Namco's big media day couldn't go by without another round of hands-on time with one of our favorite RPGs, Eternal Sonata. Not a lot has changed since the last time we deeply covered this adventure, but there are a few new bits of information we're happy to pass along.
First, the gauge that runs down the left side of the screen, the one that slowly depletes as you attack in battle mode, can be minutely increased by continual attacks. So you've got five seconds of "action time," where you can run up to a monster, do some damage and then try to get out of its retaliatory reach. If you spend all that time hacking and slashing, the action meter drains slower than normal, so the more time you spend fighting and not running around, the more damage you can inflict.

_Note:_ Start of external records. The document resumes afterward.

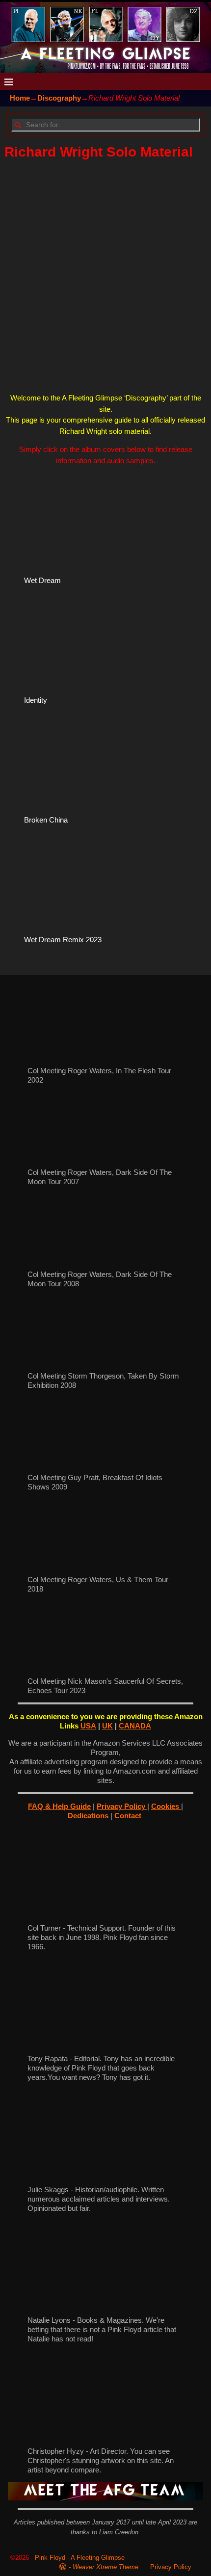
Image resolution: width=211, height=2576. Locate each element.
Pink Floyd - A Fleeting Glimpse (80, 2557)
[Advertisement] (105, 276)
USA (88, 1726)
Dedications (89, 1815)
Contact (128, 1815)
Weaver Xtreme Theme (105, 2567)
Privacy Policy (122, 1806)
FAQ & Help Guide (59, 1806)
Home (20, 98)
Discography (59, 98)
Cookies (166, 1806)
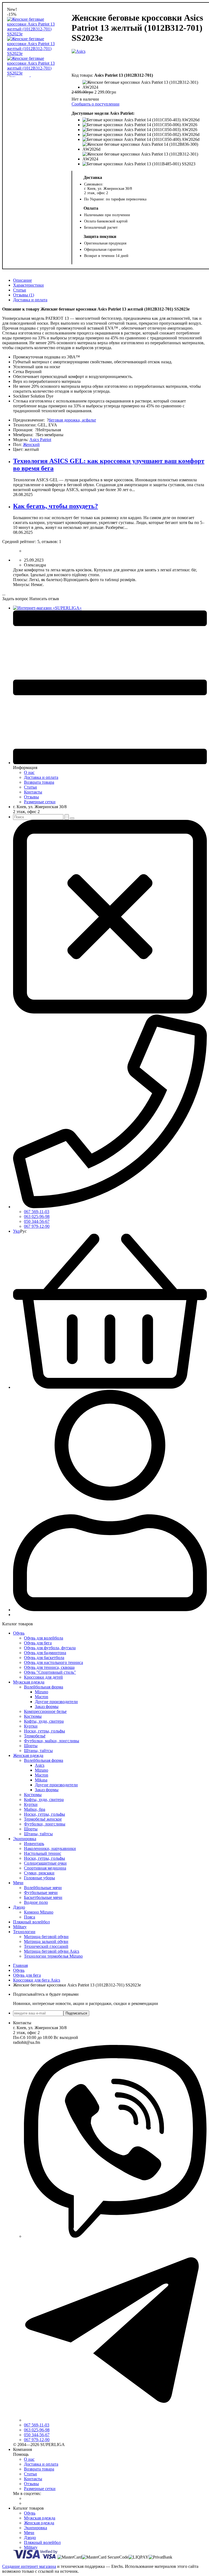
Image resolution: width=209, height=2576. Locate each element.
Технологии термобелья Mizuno (53, 1956)
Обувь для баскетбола (44, 1657)
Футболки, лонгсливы (44, 1824)
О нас (29, 772)
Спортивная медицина (45, 1868)
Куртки (31, 1726)
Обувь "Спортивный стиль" (50, 1672)
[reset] (72, 818)
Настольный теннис (42, 1853)
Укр (16, 1231)
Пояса (29, 1917)
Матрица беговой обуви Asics (51, 1951)
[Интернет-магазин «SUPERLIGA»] (47, 608)
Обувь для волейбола (43, 1638)
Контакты (33, 792)
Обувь (18, 1633)
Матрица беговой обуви (46, 1936)
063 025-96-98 (37, 1216)
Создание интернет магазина (29, 2566)
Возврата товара (39, 782)
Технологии (24, 1931)
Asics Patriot (40, 439)
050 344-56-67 (37, 1221)
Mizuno (41, 1692)
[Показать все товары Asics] (78, 60)
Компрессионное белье (45, 1711)
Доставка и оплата (30, 299)
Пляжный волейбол (31, 1922)
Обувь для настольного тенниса (53, 1662)
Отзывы (31, 797)
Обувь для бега (38, 1643)
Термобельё (34, 1736)
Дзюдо (19, 1907)
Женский (31, 444)
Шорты (31, 1745)
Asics (39, 1765)
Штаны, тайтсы (38, 1750)
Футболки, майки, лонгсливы (51, 1740)
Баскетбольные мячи (43, 1897)
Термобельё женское (43, 1819)
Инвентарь (34, 1843)
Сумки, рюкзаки (39, 1873)
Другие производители (56, 1701)
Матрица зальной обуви (46, 1941)
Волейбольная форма (43, 1687)
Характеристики (28, 285)
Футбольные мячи (41, 1892)
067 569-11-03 (36, 1211)
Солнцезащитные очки (45, 1863)
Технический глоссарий (46, 1946)
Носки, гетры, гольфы (44, 1731)
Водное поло (36, 1902)
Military (20, 1926)
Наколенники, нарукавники (50, 1848)
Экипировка (24, 1838)
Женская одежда (28, 1755)
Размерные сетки (40, 801)
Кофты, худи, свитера (44, 1721)
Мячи (18, 1882)
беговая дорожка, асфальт (72, 420)
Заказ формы (47, 1706)
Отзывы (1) (23, 295)
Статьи (19, 290)
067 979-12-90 (37, 1226)
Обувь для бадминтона (45, 1652)
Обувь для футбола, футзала (50, 1647)
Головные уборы (39, 1878)
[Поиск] (66, 817)
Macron (41, 1696)
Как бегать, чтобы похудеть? (55, 506)
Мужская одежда (28, 1682)
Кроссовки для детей (43, 1677)
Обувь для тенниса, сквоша (49, 1667)
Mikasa (41, 1780)
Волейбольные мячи (43, 1887)
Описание (22, 280)
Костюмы (33, 1716)
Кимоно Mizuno (38, 1912)
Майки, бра (34, 1809)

The battle system, which we've already gushed about here, handles like a mix of Kingdom Hearts and Grandia - that is, it's turn-based but you still have total control of where your character is on the battle screen and actually push buttons to swing or cast spells. Items are easily accessible via an onscreen list that's both readable and unobtrusive. Loading times from overworld to battle are almost totally gone - it's a near seamless transition from one to the other.
As we mentioned in the earlier hands-on, enemies will change form when they wander from lit areas to dark, shadowy places on the battle map. We previously surmised that keeping them in their weaker state was preferable, but it turns out that the weaker version will attack faster than the puffed-up alter-ego - thus, countering or parrying the attacks is a little tougher. Which form to choose, we wonder?
Our only beef with Sonata's battles is that they may end up taking too damn long. With so many different aspects to keep track of (placement, movement, attacks, light and dark positioning, time available for attack) it seems like every enemy encounter took a lot longer than we'd like. Maybe it was just the level of the characters in this demo, that's certainly possible.
Other bits of random news include Sonata downloadable content on Live, which is limited to Chopin tracks for purchase (you can also unlock them in-game). Sorry, no Live multiplayer battles this time around, though if the game is a hit that would certainly increase the odds of us getting an online, turn-based 360 RPG in the future.